**取り組む問題**
• A. みどりさんの療養を描いた文章によると、退院して最初の外来通院は何月何日だったか。
• B. みどりさんの療養を描いた文章を、最後の文の後から書き進めよ。

**読む文章**
—————
※本稿は、田村建二『2冊のだいすきノート』(光文社)の一部を再編集したものです。
痛みで体をまっすぐ伸ばせない
みどりさんの痛みは続いていた。
入院中に注射だった痛み止めのモルヒネは、自宅で過ごすのに合わせ、のむタイプへと変わっていた。
それでも腰や背中などへの痛みは残り、眠るときはベッドに横になって体をまっすぐに伸ばすことができなかった。みどりさんは可動式のベッドを少し起こし、ベッド上に片側の肩を乗せ、ひざを曲げて、少しでも痛みが避けられるような姿勢をとった。コンコンとした、乾いたセキも続いていた。
ディズニーリゾートへ行く前日の11月14日、退院して最初の外来通院があった。こうめいさんのクルマで朝6時半ごろ家を出て、慶應義塾大学病院に向かった。
病院棟3階にある腫瘍センターで、主治医の浜本康夫さんがみどりさんを診察した。みどりさんはセキが続き、おなかに水がたまっているようだった。どちらも、胃から転移したがん細胞が抑えられていないことが原因とみられた。
浜本さんは、腫瘍マーカーなどの血液データも勘案し、やはり抗がん剤はさほど効いていないようだと判断した。
治療を受けてよくなりたい
このまま少し様子をみるという選択肢もあったが、そうするうちに状態が急激に悪化し、生命に危険が及ぶ心配もあった。
—————
**提供データ**
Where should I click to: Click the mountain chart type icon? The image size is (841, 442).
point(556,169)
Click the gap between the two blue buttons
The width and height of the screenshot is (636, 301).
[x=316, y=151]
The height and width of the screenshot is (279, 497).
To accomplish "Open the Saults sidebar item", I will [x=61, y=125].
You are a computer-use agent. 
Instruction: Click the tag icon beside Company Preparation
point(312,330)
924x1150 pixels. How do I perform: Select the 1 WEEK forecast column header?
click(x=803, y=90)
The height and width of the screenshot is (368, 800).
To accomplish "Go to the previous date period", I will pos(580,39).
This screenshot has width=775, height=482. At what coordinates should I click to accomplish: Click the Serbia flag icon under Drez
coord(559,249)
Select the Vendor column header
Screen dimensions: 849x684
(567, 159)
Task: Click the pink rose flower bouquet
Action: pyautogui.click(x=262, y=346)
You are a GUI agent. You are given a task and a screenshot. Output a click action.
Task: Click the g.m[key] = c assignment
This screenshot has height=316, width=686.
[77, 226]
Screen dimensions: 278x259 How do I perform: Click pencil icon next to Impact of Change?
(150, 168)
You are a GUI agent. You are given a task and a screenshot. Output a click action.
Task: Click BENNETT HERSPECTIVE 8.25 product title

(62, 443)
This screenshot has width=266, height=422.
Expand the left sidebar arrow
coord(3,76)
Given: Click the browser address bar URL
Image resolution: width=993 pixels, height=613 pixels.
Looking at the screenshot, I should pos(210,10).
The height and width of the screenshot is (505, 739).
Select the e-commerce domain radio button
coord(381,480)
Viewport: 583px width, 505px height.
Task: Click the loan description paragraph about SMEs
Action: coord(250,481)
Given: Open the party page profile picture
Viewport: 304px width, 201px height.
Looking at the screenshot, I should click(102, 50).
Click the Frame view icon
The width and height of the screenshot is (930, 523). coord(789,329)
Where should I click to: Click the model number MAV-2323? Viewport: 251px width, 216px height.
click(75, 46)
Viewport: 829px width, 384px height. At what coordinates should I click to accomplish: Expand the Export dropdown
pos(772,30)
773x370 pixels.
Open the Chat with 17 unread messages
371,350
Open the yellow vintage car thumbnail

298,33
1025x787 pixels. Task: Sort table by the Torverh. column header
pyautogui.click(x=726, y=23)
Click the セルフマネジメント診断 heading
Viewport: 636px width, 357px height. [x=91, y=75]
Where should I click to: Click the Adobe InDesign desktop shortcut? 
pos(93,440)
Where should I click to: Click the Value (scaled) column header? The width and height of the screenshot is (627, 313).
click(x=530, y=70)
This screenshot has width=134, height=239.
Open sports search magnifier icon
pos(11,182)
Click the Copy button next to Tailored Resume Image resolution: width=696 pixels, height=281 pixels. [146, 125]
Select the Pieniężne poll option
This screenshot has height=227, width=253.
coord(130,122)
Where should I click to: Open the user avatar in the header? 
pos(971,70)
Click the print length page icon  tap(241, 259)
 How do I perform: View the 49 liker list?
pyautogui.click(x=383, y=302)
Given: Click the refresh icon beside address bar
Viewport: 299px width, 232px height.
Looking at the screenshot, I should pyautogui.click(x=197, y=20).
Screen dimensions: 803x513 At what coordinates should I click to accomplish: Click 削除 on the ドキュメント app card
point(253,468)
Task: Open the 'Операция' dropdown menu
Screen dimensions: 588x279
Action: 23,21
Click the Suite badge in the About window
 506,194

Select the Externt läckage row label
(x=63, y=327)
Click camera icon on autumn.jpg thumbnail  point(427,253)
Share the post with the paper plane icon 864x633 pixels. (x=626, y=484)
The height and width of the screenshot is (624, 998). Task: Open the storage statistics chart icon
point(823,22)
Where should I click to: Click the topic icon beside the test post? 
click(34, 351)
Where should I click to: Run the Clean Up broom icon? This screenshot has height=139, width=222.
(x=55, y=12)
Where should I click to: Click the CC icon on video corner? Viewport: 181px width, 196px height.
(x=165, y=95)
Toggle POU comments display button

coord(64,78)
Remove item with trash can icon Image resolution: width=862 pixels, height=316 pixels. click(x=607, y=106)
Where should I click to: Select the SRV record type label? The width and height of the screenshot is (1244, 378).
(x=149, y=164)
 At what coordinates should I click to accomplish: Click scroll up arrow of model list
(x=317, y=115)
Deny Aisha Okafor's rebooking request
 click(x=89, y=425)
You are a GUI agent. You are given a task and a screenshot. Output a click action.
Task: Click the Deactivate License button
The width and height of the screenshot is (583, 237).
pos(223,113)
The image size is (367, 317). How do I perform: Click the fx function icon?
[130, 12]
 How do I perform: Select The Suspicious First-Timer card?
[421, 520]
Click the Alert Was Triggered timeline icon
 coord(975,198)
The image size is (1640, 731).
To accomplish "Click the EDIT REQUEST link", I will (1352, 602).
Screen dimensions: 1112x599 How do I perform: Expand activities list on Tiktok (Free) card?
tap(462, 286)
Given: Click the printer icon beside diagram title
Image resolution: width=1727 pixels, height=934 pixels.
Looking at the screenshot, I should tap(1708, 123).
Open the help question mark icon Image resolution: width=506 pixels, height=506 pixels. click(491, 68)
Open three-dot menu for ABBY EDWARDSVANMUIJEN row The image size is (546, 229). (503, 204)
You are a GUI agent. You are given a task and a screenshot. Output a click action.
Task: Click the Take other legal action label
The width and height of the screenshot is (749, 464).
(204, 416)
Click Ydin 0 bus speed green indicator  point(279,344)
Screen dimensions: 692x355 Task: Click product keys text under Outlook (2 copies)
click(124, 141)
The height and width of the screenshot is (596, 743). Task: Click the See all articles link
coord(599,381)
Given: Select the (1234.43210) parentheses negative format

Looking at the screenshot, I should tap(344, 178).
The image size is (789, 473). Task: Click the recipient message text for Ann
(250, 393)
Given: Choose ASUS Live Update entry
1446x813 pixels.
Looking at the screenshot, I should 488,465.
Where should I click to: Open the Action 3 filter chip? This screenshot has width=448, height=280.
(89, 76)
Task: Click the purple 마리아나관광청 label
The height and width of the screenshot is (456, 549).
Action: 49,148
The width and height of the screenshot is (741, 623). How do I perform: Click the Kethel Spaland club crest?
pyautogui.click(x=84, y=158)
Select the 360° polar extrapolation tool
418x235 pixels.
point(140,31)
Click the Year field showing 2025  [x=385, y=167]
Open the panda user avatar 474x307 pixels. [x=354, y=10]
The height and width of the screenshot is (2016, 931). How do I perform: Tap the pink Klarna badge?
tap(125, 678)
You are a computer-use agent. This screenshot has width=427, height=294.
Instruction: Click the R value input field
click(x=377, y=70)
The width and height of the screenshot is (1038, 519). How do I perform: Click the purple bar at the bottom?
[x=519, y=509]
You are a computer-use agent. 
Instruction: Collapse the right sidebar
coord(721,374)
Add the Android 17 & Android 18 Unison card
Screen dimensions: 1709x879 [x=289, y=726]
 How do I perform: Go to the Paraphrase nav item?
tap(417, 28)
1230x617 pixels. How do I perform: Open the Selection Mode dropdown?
—————
**各問の解答**
• A. 11月14日。

• B.
「抗がん剤を変えましょう。すぐに、きょうから」
状態によって抗がん剤を変更することは、前回の説明でも伝えていたことだった。みどりさんたちにとっても驚きはなかった。
これまでと同じ点滴だが、今回の薬は髪の毛が抜けてしまう副作用があった。浜本さんが改めて説明すると、みどりさんは「がんばります」と答えた。
みどりさんにとって、脱毛はもちろん、つらい副作用ではあった。
ただ、看護師の近藤咲子さんや、こうめいさんたち家族からみても、脱毛そのものへの不安は、さほど大きいようには見えなかった。
患者の中には、脱毛を避けたいために、抗がん剤自体を拒むケースもある。だが、みどりさんの場合は、「治療を受けて、よくなりたい」という気持ちが上回っていた。